Recognizing the garden as the proto-sanctuary equips us to perceive the analogies between it and the tabernacle. Yet, within the symbolic world of Scripture, analogies are multiple, and draw our attention in many different directions. The tabernacle is analogous to Eden, to Israel, but also analogous to the entire creation. Perhaps especially significantly, the tabernacle is analogous to the human person. The Most Holy Place is the inner heart, wherein God must be enthroned, and his Law treasured. The lampstand is like the eyes and the understanding. The table corresponds to the mouth and the stomach, by which things are assimilated into the body. The table of incense corresponds with the sense of smell and with breath. The tabernacle structure is like the human skeleton and the skin that covers it. The water, as becomes clearer in the Temple and later prophecy, can represent the generative fluids of the body.
The operations of the tabernacle, then, present us with a model of a person who orders his life around God’s presence and whose interface with the world—in sight, smell, taste, and touch—is regulated by an inner attention to and meditation upon the Law of God.
In concluding with the revelation of the plans of the tabernacle and its construction, Exodus presents the deliverance from Egypt as climaxing in the gift of a divine pattern for human existence, filled with God’s own empowering presence, pregnant with the promise of the world set free from its greater bondage to sin, God’s will being done on earth as it is in heaven, as men and women live together in communities of justice and fruitful peace.

• [Text and item location entries]
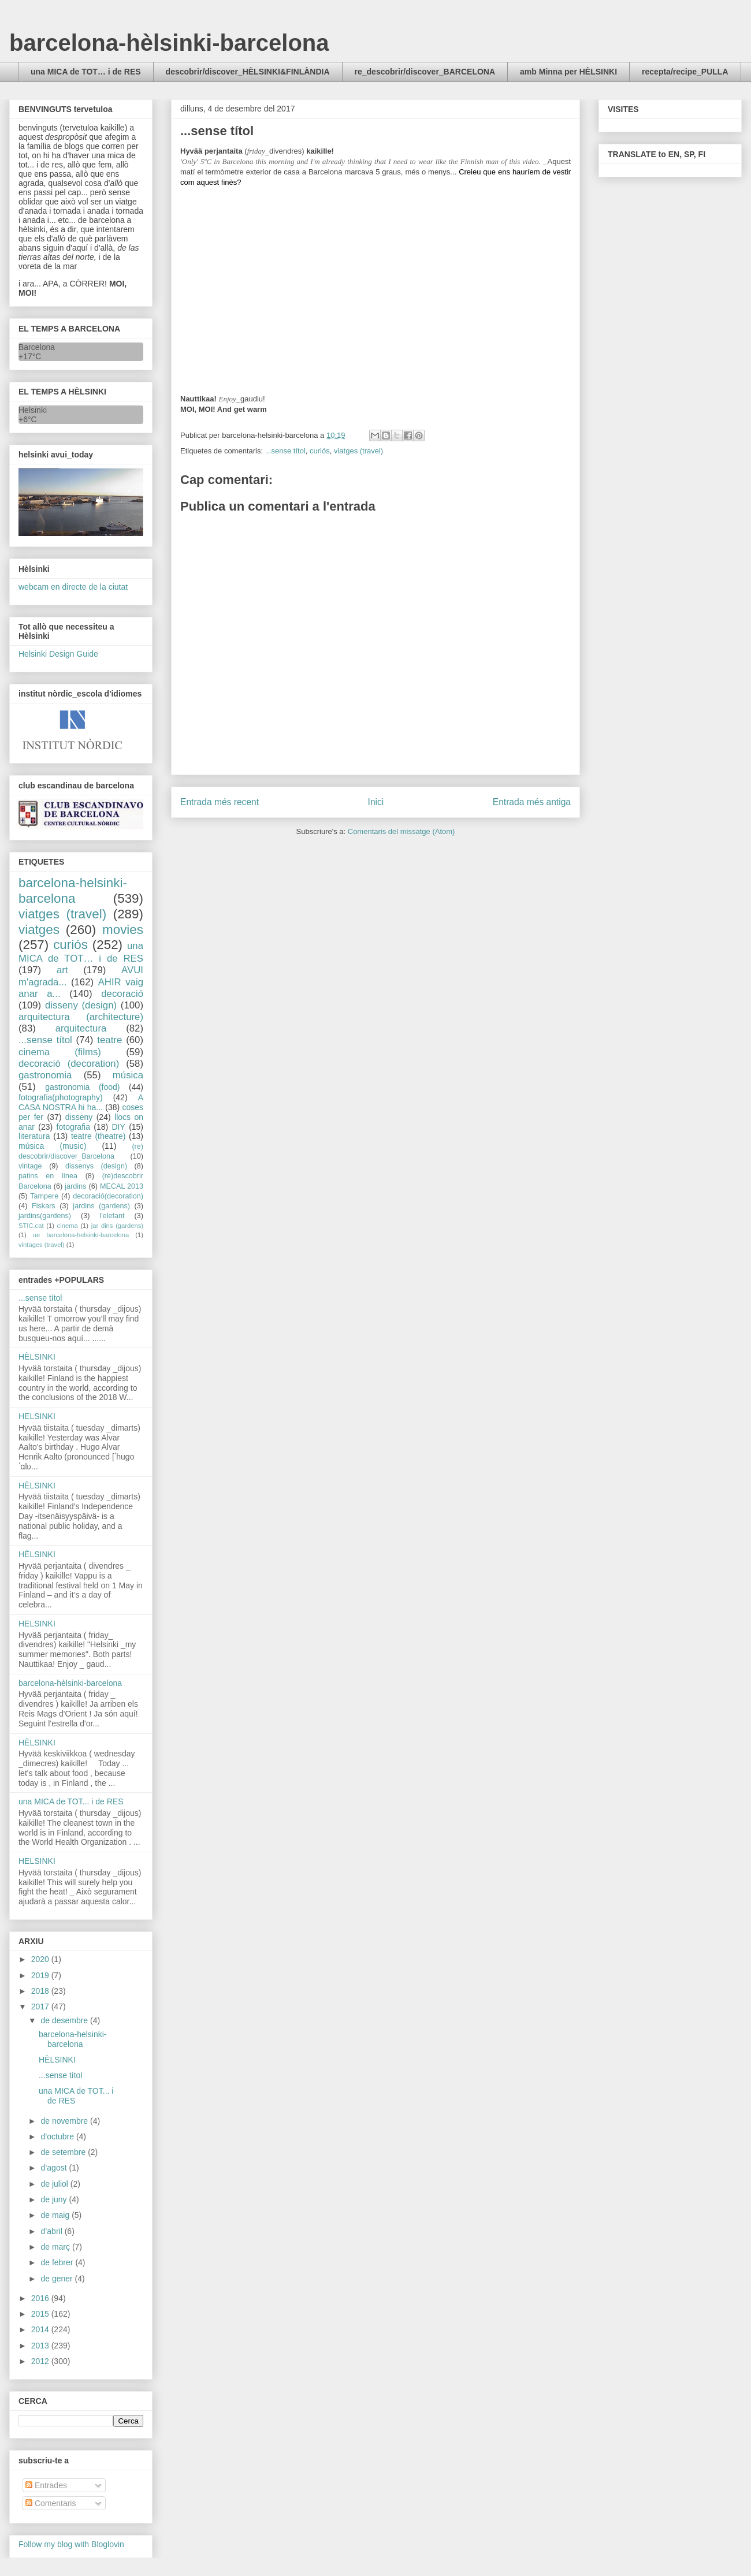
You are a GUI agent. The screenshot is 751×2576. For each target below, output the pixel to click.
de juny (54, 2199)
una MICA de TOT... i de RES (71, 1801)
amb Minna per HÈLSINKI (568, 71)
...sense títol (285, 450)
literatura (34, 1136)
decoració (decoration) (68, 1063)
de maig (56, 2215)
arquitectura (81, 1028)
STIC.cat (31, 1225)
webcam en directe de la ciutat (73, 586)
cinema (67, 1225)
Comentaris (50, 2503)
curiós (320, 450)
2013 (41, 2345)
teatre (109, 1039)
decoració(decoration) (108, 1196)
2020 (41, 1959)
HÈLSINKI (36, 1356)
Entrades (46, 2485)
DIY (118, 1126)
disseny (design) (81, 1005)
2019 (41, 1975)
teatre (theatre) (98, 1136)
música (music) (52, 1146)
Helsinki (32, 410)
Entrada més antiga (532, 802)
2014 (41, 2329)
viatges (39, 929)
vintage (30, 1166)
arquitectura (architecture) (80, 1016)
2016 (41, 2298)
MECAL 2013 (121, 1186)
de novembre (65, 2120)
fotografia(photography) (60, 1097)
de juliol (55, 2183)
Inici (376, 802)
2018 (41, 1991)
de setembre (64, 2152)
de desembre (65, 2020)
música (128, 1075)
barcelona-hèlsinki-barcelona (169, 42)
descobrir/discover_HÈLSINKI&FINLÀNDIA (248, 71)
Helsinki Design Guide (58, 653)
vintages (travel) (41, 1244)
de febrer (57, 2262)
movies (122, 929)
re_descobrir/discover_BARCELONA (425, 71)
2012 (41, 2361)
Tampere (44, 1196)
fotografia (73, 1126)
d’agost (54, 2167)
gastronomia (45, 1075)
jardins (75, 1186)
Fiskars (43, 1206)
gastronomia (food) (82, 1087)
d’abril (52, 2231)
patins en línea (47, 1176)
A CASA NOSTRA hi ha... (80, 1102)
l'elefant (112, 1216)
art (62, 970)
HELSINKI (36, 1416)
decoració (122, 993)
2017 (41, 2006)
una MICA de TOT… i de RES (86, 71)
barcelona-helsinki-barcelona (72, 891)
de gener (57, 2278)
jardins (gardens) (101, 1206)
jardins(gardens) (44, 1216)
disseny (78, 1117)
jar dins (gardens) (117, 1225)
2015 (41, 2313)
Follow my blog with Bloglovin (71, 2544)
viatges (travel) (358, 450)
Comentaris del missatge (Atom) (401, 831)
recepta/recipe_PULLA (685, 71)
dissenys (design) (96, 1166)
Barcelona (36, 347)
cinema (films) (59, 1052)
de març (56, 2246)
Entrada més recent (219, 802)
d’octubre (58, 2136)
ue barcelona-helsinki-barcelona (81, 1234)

==

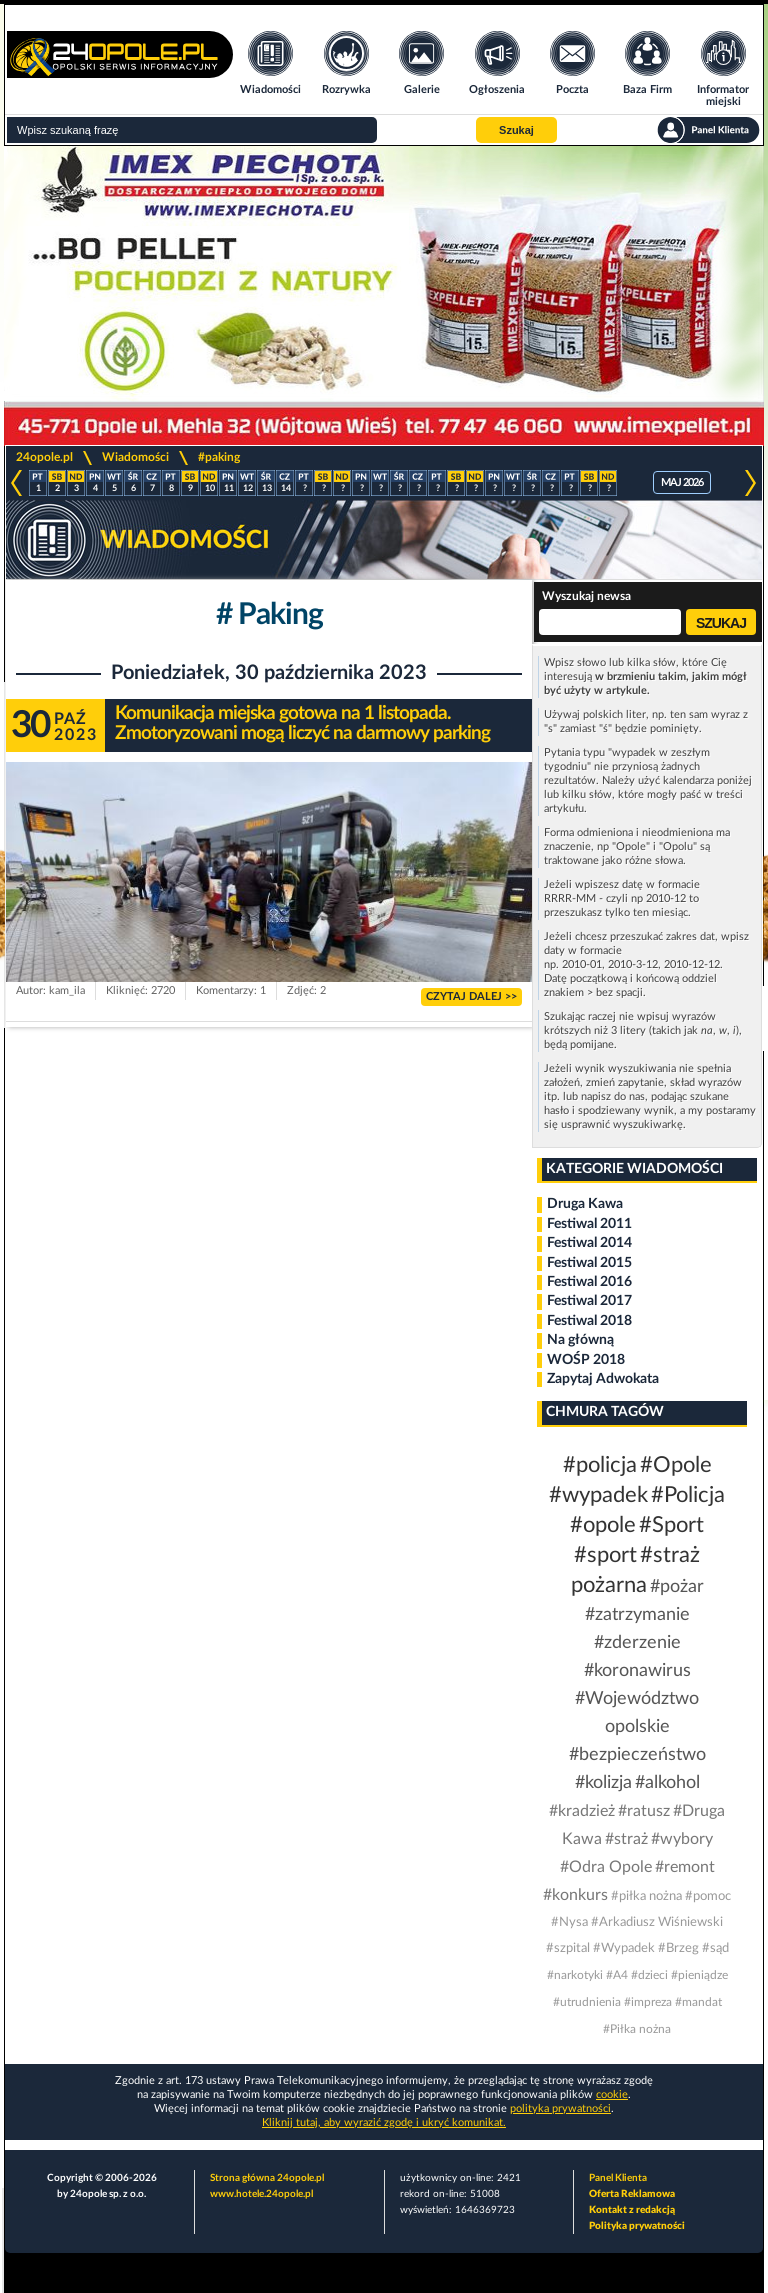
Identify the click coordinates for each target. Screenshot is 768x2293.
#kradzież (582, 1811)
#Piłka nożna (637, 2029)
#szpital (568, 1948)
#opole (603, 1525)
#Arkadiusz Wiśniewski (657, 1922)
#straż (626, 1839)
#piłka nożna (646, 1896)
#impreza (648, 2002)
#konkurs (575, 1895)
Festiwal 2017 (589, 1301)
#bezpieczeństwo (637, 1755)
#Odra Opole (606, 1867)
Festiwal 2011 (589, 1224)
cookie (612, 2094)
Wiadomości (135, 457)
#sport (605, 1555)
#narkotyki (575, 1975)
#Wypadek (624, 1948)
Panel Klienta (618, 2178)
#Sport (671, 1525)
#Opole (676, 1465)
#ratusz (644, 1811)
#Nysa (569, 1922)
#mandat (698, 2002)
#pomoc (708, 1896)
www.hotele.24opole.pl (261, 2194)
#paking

• [Set problem]
In the passage on the tabernacle, what does the lampstand correspond to in the human person?

• [Exercise result]
The eyes and the understanding.